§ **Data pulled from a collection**
______________________________
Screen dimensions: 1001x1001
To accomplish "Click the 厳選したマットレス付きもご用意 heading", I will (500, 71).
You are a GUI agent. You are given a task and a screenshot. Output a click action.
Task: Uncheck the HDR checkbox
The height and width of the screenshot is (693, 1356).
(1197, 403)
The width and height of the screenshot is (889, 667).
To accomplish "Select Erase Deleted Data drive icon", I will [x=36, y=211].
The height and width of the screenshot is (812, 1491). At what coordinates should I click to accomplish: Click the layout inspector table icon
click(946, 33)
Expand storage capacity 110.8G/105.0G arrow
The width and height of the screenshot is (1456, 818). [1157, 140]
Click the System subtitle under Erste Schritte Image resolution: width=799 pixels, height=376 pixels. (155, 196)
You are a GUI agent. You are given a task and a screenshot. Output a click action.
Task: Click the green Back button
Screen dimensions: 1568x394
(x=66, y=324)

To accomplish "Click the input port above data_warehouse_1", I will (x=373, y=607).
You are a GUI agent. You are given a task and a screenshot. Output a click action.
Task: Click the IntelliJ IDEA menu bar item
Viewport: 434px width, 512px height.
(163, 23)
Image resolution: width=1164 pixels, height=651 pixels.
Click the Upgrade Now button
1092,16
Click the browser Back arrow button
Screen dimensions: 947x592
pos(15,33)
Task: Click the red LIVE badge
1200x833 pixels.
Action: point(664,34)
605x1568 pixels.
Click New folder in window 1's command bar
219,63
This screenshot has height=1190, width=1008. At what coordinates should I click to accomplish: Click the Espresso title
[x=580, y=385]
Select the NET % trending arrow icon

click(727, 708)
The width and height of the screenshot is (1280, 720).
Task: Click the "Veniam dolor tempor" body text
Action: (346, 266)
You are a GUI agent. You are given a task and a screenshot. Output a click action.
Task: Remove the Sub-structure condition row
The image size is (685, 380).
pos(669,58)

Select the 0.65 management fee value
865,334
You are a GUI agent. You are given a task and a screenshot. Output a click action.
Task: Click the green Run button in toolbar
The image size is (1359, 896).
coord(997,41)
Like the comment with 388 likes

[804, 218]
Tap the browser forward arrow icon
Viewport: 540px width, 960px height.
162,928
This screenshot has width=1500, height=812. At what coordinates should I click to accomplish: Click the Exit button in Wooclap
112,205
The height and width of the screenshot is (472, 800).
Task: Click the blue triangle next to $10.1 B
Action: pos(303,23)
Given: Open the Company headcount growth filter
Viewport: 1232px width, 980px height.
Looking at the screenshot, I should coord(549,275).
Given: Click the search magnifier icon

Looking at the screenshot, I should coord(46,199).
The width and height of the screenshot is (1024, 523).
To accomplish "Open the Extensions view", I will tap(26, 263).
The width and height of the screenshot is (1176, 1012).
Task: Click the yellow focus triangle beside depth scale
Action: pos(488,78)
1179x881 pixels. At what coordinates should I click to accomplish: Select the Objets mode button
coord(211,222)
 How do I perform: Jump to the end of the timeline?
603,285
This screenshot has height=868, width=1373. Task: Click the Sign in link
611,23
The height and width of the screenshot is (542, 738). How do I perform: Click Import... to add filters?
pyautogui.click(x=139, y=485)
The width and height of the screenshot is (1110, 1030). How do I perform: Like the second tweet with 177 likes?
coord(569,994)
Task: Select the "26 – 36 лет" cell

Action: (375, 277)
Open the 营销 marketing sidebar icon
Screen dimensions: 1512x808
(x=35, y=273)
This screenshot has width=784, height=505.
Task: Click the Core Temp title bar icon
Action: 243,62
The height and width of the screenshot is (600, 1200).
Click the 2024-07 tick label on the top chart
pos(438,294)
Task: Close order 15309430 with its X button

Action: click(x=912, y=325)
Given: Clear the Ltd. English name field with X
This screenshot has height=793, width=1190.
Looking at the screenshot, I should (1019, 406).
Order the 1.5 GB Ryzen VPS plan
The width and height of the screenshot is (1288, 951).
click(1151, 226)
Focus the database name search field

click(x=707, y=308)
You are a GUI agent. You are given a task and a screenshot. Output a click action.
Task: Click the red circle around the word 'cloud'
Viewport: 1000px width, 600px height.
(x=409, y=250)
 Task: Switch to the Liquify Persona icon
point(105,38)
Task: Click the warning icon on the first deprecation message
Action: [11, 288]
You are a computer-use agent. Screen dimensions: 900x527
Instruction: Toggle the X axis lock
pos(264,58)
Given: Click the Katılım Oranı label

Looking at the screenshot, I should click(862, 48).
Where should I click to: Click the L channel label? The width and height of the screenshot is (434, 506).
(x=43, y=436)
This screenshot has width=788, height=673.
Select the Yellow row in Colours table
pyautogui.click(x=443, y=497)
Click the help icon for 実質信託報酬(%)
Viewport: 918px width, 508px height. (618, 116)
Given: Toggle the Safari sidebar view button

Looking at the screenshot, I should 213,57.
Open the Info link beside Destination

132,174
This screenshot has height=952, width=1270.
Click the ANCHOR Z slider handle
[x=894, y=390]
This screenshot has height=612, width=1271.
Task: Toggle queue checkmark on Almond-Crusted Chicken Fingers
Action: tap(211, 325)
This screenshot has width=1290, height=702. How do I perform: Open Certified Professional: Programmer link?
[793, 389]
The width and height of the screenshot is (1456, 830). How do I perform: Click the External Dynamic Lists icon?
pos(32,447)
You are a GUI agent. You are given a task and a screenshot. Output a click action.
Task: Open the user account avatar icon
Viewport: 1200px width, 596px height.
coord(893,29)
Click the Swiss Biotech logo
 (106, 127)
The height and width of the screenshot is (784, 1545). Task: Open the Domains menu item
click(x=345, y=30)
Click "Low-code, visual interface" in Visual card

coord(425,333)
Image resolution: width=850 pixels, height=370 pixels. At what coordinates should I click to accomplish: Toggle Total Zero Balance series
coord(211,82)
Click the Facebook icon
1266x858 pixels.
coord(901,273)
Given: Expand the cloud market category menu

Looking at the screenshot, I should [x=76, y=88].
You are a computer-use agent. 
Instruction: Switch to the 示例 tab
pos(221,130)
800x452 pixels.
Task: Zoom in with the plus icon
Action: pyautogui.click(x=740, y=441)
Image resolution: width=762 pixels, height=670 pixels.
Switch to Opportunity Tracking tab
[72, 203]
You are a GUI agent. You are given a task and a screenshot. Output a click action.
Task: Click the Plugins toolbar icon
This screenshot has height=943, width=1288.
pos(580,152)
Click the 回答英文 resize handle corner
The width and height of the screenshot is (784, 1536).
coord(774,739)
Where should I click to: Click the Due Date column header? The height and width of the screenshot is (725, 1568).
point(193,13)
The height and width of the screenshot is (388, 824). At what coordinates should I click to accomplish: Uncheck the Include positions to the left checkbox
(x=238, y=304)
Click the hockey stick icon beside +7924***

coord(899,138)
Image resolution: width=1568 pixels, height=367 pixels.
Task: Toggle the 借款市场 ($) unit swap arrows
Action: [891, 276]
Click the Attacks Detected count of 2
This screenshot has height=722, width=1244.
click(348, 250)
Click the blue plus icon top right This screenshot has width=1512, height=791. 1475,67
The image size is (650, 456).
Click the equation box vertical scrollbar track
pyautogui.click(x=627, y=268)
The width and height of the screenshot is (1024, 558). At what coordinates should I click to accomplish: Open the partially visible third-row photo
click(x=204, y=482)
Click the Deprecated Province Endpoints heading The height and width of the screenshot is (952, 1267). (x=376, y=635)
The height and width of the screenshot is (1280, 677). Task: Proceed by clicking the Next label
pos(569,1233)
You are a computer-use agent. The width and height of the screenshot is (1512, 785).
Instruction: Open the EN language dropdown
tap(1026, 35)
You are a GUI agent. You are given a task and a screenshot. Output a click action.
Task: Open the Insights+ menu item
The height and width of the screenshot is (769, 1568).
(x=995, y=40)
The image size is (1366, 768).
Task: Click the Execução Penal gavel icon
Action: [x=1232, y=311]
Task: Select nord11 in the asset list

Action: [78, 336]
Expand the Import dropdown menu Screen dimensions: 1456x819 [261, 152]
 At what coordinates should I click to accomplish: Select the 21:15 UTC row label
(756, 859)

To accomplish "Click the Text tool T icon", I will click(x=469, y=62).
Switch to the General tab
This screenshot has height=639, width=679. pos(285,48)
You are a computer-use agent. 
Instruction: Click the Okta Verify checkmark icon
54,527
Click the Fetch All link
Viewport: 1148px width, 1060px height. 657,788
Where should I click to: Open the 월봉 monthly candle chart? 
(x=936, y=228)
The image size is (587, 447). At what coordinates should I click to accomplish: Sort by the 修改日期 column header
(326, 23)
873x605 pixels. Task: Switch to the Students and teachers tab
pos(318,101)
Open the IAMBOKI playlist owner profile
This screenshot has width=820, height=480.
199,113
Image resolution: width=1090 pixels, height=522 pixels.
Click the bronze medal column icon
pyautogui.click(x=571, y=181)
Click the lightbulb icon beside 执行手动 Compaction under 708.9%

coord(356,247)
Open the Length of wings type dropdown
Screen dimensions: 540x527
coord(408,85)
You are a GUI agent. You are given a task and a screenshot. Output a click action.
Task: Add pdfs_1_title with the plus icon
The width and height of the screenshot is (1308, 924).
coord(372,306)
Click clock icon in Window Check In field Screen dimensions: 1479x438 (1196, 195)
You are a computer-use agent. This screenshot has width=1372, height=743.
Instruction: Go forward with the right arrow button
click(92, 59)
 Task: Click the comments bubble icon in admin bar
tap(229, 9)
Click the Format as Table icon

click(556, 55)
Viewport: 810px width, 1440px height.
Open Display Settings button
______________________________
Copy the data above verbatim, everything from the line containing "The width and height of the screenshot is (1110, 1030)." down to the line containing "(x=409, y=250)", with both of those lines included.

§ **Exercise output**
The width and height of the screenshot is (1110, 1030). How do I perform: Like the second tweet with 177 likes?
coord(569,994)
Task: Select the "26 – 36 лет" cell

Action: (375, 277)
Open the 营销 marketing sidebar icon
Screen dimensions: 1512x808
(x=35, y=273)
This screenshot has width=784, height=505.
Task: Click the Core Temp title bar icon
Action: 243,62
The height and width of the screenshot is (600, 1200).
Click the 2024-07 tick label on the top chart
pos(438,294)
Task: Close order 15309430 with its X button

Action: click(x=912, y=325)
Given: Clear the Ltd. English name field with X
This screenshot has height=793, width=1190.
Looking at the screenshot, I should (1019, 406).
Order the 1.5 GB Ryzen VPS plan
The width and height of the screenshot is (1288, 951).
click(1151, 226)
Focus the database name search field

click(x=707, y=308)
You are a GUI agent. You are given a task and a screenshot. Output a click action.
Task: Click the red circle around the word 'cloud'
Viewport: 1000px width, 600px height.
(x=409, y=250)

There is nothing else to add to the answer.